AW: facts of reality, context, possible worlds

Richard H. McCullough wrote:
> I said:
> "tabula rasa" specifies the meaning of isa, has, person, sex, male
> (and existent, attribute, action, relation, proposition, haspart, do,
...)
> You said:
> Your tabula doesn't seem to be entirely rasa then :)
> 
> No, it's not entirely "rasa".  I added a few things (sex, male) to
enhance efficiency.
> But everything else in the list above is "rasa".  
> That is, those concepts are prerequisites for "talking about reality".

This sounds like a Kantian approach to knowledge acquisition;
Kant also put a special emphasis on time and space, which are,
in his opinion, 'built-in' into the human mind.

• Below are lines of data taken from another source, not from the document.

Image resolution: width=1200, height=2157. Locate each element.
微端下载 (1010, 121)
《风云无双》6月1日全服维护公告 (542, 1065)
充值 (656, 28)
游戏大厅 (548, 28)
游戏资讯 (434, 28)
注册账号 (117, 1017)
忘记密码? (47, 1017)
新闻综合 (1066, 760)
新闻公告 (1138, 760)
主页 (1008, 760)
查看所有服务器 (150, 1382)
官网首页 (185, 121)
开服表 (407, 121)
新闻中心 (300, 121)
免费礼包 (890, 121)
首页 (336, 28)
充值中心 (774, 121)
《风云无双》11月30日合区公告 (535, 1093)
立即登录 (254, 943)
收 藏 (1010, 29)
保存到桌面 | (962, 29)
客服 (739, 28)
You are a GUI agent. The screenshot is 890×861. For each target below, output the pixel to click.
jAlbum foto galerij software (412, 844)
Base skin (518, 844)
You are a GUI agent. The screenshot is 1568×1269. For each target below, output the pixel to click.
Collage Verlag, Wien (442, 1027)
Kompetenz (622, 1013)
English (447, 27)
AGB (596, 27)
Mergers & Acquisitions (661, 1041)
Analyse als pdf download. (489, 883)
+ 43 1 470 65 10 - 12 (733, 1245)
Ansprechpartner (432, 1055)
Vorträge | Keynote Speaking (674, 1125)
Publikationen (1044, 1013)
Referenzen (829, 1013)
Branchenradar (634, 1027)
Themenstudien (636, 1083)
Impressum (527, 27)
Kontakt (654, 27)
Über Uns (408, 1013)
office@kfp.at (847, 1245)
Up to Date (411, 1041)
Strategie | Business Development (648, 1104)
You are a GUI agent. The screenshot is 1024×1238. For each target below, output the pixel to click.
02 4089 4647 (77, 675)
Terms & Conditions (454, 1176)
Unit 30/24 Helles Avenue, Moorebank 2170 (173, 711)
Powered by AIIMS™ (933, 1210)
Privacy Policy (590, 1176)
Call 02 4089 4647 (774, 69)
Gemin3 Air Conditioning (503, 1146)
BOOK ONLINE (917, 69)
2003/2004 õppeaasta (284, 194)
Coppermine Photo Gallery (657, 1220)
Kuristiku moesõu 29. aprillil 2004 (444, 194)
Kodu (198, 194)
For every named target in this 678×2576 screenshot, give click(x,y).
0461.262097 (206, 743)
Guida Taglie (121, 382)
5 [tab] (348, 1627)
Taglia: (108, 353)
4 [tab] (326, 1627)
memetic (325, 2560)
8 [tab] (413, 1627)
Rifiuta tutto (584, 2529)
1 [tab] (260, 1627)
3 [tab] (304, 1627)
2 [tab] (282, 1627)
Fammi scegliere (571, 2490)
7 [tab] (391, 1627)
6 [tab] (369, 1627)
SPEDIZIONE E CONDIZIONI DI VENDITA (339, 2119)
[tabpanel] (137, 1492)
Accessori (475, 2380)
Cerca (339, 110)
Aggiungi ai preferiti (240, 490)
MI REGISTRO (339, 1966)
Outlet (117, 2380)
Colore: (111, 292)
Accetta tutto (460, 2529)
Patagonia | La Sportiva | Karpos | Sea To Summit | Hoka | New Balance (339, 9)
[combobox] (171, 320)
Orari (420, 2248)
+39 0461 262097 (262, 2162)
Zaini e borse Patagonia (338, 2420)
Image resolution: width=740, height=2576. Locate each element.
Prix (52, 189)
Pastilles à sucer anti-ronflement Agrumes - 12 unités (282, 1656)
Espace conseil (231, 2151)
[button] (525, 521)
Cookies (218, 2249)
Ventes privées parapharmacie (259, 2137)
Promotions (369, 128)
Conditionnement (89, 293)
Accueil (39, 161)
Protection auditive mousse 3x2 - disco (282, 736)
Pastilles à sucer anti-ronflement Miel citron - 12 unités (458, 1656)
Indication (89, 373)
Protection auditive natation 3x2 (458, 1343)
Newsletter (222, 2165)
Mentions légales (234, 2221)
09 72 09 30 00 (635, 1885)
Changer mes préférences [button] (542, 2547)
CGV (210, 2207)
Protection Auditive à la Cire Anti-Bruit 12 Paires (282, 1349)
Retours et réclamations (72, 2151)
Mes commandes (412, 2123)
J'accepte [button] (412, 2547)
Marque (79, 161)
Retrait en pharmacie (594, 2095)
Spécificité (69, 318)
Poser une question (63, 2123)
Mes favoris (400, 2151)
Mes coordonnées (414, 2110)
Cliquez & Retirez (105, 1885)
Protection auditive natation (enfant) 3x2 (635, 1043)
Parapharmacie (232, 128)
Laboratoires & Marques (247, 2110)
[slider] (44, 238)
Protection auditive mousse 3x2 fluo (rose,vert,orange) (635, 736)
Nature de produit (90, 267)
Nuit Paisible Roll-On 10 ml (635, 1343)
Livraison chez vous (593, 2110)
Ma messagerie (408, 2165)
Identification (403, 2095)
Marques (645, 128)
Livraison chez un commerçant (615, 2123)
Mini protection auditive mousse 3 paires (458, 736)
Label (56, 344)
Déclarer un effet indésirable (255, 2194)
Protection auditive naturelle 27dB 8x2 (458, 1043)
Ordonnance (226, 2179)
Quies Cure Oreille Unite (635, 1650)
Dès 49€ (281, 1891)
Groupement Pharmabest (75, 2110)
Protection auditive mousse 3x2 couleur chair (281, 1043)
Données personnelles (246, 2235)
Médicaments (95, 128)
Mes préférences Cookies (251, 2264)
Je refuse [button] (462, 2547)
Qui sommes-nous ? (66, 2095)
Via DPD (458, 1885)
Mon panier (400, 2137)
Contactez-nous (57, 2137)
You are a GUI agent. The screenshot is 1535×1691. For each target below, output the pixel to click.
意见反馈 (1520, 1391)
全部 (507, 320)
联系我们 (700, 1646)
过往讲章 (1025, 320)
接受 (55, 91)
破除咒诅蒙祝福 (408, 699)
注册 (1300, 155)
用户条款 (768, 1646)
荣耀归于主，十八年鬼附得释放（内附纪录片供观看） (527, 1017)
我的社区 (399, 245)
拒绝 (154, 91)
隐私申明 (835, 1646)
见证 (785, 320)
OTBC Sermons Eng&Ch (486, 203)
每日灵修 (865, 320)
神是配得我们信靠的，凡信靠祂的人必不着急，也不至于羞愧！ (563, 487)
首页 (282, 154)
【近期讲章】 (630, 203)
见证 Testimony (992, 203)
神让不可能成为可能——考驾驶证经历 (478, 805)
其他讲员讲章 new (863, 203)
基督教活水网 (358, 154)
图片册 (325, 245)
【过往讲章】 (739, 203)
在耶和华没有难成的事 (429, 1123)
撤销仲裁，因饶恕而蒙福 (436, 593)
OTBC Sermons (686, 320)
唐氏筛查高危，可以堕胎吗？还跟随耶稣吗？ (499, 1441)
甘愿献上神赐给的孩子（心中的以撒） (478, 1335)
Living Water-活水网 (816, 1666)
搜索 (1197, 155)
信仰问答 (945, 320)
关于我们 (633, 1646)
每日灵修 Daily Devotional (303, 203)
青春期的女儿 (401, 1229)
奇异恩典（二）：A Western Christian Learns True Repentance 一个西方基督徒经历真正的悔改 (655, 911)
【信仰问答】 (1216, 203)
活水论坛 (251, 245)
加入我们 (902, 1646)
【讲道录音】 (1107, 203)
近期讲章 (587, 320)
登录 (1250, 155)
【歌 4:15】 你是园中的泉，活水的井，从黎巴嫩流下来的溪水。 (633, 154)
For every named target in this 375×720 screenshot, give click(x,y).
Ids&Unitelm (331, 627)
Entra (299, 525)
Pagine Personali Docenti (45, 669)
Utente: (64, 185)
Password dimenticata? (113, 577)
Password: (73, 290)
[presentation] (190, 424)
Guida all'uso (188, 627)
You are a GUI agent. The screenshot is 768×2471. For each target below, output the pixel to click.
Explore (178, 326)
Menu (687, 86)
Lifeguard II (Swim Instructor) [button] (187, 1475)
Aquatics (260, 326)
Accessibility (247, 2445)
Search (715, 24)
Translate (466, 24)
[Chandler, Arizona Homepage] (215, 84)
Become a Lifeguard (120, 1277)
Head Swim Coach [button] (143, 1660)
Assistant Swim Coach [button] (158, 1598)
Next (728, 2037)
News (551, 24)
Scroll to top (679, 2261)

However, later philosophers showed that while you need
some prerequisites to turn perception into knowledge,
you don't need to select the Kantian set of prerequisites
(his 'a priori's).

A nice example is the current subatomic particle physics.
Suppose you measure the momentum of an electron. As
Heisenbergs uncertainty principle states, you can't at
the same time determine the electron's location. The
electron movement action somehow happens 'everywhere', 
just with different probabilities for each place.
If I understand it correctly, in KR you would have to write:
at space=world {electron do move with momentum=...}
which is not false, but also doesn't capture the way
particle physicists think about space. AFAIK there
are physics theories where time/space dimensions are
blurred even more, but 

Note that RDF also had to select some prerequisites to capture
knowledge, but they are related to a certain way of thinking 
(categorization, description by properties, deduction), 
not related to a certain way of looking at the 'real world' 
(time, space). Also, AFAIK this set of prerequisites wasn't chosen
because people think it is the best way to reason, but because
this way of thinking can be formalized and 'automated'.